ASK THE EXPERT SESSION: VICTIMS WITH DISABILITIES
This is a FREE training event.
Date: March 12, 2018
Time: 10:00 am - 10:30 am
The UP Project is hosting an Ask the Expert session with Scott J Modell, Ph.D. on Monday, March 12, 2018 at 10am.
Scott J Modell, Ph.D. is currently the President of MCG Consulting and Co-Founder of Collaborative Safety. From 2013 to 2016, he served as the Deputy Commissioner of the Tennessee Department of Children’s Services. He has also served as the Deputy Commissioner of the Tennessee Department of Intellectual and Developmental Disabilities. Prior to moving to Tennessee, Dr. Modell spent fifteen years as a Professor at California State University, Sacramento. Over his last five years at the university, he additionally served as Director of the university’s Autism Center for Excellence. He is an expert in child abuse, crime victims with disabilities, disability etiology, and interview techniques. He has authored nine books and has over 300 published articles and abstracts. Dr. Modell is frequently invited to lecture at national and international conferences regarding child abuse and crime victims with disabilities. He has received international recognition for his work in the area of crime victims and interview techniques for individuals with disabilities.
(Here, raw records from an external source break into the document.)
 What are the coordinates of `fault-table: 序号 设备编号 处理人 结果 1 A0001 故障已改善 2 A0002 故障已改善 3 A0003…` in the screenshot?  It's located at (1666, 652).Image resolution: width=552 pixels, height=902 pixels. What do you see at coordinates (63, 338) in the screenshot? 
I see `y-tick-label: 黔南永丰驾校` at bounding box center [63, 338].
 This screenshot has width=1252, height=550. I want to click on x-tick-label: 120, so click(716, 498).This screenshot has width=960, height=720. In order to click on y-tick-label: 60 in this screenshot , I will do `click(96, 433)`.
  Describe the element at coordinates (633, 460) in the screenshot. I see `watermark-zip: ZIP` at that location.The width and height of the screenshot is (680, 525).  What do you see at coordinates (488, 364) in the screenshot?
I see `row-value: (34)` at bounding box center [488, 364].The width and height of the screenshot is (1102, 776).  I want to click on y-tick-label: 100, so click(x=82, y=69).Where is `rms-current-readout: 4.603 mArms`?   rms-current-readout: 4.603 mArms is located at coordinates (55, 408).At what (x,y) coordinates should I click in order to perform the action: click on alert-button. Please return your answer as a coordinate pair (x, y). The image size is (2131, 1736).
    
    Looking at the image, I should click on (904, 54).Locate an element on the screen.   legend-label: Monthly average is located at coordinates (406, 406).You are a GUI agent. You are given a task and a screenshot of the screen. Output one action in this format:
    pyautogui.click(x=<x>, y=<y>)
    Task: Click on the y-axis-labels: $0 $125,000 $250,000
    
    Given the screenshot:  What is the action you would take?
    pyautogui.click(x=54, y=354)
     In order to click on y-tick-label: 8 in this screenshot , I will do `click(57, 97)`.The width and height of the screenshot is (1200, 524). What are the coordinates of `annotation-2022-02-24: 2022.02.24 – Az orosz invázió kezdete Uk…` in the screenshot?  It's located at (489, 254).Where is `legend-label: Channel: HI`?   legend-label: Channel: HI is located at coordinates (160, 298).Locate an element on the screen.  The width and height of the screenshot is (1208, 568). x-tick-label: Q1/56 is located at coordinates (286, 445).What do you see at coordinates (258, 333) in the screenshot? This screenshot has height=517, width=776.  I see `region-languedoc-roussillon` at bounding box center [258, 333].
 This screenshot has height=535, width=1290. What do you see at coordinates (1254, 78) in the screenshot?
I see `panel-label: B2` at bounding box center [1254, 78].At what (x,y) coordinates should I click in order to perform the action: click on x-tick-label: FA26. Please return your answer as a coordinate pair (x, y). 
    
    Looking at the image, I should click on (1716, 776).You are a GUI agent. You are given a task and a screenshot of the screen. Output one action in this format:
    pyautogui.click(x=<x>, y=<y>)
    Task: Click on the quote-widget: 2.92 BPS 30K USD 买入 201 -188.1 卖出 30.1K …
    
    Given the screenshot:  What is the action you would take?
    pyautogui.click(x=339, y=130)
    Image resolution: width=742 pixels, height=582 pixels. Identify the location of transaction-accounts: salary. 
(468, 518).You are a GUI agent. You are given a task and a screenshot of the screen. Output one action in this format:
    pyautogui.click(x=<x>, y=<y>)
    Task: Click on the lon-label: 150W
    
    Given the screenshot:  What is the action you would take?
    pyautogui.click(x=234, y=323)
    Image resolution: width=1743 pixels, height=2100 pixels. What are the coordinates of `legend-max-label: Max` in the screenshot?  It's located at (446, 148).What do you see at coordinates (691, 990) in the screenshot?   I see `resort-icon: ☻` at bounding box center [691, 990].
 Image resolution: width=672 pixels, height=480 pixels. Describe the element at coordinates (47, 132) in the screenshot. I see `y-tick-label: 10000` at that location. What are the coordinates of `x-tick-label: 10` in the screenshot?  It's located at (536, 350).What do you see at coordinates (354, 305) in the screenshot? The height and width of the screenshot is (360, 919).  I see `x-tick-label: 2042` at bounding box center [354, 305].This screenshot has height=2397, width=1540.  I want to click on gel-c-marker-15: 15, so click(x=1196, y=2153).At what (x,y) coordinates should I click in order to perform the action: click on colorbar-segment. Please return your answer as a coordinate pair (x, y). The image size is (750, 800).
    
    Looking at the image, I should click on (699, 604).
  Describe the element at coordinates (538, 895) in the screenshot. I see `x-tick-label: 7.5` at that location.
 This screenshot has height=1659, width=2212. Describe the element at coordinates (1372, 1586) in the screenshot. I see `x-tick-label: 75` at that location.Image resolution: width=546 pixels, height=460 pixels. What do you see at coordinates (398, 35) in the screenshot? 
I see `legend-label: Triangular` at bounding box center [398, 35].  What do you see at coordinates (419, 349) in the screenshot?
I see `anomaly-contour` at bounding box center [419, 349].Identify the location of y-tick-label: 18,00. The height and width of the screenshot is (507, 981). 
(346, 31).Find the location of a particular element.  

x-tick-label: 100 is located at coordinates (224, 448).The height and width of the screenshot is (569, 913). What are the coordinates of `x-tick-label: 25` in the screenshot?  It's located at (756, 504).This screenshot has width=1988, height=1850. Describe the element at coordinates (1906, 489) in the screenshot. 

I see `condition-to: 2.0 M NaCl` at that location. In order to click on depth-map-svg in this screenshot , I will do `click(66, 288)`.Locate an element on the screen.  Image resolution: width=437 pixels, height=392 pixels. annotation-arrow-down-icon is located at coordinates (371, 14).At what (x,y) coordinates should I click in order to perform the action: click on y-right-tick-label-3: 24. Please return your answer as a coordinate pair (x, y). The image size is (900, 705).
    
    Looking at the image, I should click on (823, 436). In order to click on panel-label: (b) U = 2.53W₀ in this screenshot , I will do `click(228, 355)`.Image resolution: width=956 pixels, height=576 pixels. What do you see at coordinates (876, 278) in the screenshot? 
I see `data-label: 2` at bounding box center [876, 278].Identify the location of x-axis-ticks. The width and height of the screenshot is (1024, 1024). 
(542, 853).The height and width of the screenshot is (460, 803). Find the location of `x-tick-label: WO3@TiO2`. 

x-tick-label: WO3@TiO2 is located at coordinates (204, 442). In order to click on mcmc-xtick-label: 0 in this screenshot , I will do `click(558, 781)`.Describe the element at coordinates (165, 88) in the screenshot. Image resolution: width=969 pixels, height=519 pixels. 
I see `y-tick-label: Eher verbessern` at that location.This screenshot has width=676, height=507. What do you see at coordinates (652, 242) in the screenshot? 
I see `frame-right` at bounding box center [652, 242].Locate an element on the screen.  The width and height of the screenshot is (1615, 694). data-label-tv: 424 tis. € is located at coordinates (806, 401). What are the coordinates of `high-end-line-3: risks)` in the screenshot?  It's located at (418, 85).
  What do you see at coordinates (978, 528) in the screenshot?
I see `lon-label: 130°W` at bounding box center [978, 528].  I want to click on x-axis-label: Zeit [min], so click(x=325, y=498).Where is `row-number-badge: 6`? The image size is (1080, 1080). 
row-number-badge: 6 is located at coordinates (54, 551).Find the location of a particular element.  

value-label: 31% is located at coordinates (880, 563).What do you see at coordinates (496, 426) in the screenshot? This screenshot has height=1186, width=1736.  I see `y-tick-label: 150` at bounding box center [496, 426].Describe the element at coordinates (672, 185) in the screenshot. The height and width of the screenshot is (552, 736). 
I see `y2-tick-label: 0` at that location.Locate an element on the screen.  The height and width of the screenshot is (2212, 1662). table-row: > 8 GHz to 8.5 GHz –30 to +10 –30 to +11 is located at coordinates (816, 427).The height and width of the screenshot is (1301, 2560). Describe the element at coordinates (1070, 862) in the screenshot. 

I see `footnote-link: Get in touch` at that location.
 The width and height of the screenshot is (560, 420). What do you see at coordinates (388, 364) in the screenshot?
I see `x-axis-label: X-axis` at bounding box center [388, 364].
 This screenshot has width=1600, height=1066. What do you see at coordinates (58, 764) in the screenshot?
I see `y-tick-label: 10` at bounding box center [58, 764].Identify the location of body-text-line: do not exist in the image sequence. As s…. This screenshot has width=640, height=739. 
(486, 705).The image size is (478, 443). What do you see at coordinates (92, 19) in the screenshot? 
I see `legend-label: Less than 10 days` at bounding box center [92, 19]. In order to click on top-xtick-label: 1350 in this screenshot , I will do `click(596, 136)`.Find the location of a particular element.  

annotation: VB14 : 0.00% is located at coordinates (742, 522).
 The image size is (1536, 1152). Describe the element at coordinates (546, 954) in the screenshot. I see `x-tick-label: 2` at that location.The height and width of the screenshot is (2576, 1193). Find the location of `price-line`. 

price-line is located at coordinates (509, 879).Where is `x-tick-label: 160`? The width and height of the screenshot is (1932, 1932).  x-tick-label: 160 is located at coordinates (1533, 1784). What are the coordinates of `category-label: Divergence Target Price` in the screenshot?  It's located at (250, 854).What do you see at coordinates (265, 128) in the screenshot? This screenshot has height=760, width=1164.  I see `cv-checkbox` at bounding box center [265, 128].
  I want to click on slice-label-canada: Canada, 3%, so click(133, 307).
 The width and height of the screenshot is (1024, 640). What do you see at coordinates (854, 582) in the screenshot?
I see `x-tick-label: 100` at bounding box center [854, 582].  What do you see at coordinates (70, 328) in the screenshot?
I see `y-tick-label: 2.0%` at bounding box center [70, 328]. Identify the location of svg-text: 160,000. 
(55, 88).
Studies have long established that individuals with disabilities are disproportionately criminally victimized. In 2015, the average annual rate of violent victimization for individuals with disabilities was more than twice the rate among individuals without disabilities. Serious violent victimization for individuals with disabilities was more than three times than that for individuals without disabilities (Harrell, 2017). The risk of being a victim of crime, especially a victim of sexual assault, is 4 to 10 times higher for an individual with a disability. There are a number of factors related to individuals with disabilities susceptibility to victimization. Understanding and communicating effectively with adults and older adults with disabilities including intellectual disabilities, autism and other developmental disabilities who are victims of abuse are necessary skills for adult protective services, law enforcement, district attorneys, clinicians, and other social service personnel who may work with these individuals who have been victimized. Furthermore, assumptions made regarding these populations can inhibit effective communication, creating safe environments and conducting thorough investigations. This presentation will focus on the susceptibility of victimization for persons with disabilities as well as typical biases and assumptions that impact investigation and service delivery to individuals with disabilities.